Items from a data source
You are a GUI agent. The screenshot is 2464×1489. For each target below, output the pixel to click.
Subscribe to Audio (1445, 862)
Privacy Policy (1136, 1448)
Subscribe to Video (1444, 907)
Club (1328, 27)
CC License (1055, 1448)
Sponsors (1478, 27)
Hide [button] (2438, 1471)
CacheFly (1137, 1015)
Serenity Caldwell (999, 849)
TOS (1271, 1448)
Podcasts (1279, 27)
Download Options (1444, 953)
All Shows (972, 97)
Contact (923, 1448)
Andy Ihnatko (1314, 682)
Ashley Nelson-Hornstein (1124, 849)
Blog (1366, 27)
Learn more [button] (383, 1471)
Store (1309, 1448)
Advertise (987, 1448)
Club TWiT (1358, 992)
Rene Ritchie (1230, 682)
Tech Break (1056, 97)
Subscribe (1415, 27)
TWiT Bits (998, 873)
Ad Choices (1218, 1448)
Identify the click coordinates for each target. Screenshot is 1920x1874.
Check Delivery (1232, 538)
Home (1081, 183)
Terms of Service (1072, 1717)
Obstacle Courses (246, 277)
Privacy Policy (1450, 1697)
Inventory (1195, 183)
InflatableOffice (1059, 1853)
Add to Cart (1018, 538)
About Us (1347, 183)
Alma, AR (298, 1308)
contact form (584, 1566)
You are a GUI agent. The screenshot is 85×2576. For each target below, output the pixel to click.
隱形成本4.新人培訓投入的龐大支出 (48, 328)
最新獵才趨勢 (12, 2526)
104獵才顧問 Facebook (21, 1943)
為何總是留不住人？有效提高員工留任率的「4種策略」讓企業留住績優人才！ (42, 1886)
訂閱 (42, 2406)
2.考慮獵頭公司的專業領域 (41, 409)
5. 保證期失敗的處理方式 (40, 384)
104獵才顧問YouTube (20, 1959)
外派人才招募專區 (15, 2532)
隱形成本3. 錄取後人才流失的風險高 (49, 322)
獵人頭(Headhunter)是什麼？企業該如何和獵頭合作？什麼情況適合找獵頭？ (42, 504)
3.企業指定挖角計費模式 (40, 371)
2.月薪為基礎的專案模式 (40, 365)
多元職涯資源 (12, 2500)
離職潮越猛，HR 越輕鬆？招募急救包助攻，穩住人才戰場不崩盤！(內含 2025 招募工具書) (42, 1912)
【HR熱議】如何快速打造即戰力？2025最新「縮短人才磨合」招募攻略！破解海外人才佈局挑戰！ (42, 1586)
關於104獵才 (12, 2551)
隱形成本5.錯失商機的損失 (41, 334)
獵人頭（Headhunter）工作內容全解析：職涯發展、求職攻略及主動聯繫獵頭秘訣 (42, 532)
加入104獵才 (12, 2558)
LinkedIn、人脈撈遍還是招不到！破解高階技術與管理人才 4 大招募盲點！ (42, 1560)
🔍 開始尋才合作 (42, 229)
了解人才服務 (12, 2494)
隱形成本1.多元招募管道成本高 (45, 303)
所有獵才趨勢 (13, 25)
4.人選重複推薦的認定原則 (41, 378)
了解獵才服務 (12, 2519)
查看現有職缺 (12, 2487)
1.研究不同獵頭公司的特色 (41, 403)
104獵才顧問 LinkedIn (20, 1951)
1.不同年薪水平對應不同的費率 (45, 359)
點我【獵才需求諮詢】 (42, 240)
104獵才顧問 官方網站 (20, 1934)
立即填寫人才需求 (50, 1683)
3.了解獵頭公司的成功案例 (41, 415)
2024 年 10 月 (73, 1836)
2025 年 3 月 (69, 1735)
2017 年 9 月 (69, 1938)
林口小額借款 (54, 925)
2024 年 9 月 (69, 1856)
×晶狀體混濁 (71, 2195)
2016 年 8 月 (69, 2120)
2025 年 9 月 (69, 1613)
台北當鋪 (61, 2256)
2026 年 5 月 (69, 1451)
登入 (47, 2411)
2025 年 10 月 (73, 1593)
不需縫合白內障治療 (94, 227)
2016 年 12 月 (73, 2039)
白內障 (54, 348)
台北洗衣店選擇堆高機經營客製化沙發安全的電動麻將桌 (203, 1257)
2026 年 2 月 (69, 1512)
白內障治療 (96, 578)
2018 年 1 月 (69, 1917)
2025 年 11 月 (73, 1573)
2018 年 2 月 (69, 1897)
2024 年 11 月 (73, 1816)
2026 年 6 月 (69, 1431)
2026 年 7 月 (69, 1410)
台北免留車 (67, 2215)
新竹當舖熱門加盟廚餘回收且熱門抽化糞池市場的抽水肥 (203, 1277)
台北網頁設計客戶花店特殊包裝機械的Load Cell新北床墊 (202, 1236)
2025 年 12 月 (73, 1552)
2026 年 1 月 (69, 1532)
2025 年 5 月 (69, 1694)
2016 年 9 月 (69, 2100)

Problem requirements: Exactly the lines from the one containing "2025 年 11 月 (73, 1573)" through the final line above, and only those, should be given again.

Reply to the task:
2025 年 11 月 (73, 1573)
2018 年 2 月 (69, 1897)
2024 年 11 月 (73, 1816)
2026 年 6 月 (69, 1431)
2026 年 7 月 (69, 1410)
台北免留車 (67, 2215)
新竹當舖熱門加盟廚餘回收且熱門抽化糞池市場的抽水肥 (203, 1277)
台北網頁設計客戶花店特殊包裝機械的Load Cell新北床墊 (202, 1236)
2025 年 12 月 (73, 1552)
2026 年 1 月 (69, 1532)
2025 年 5 月 (69, 1694)
2016 年 9 月 (69, 2100)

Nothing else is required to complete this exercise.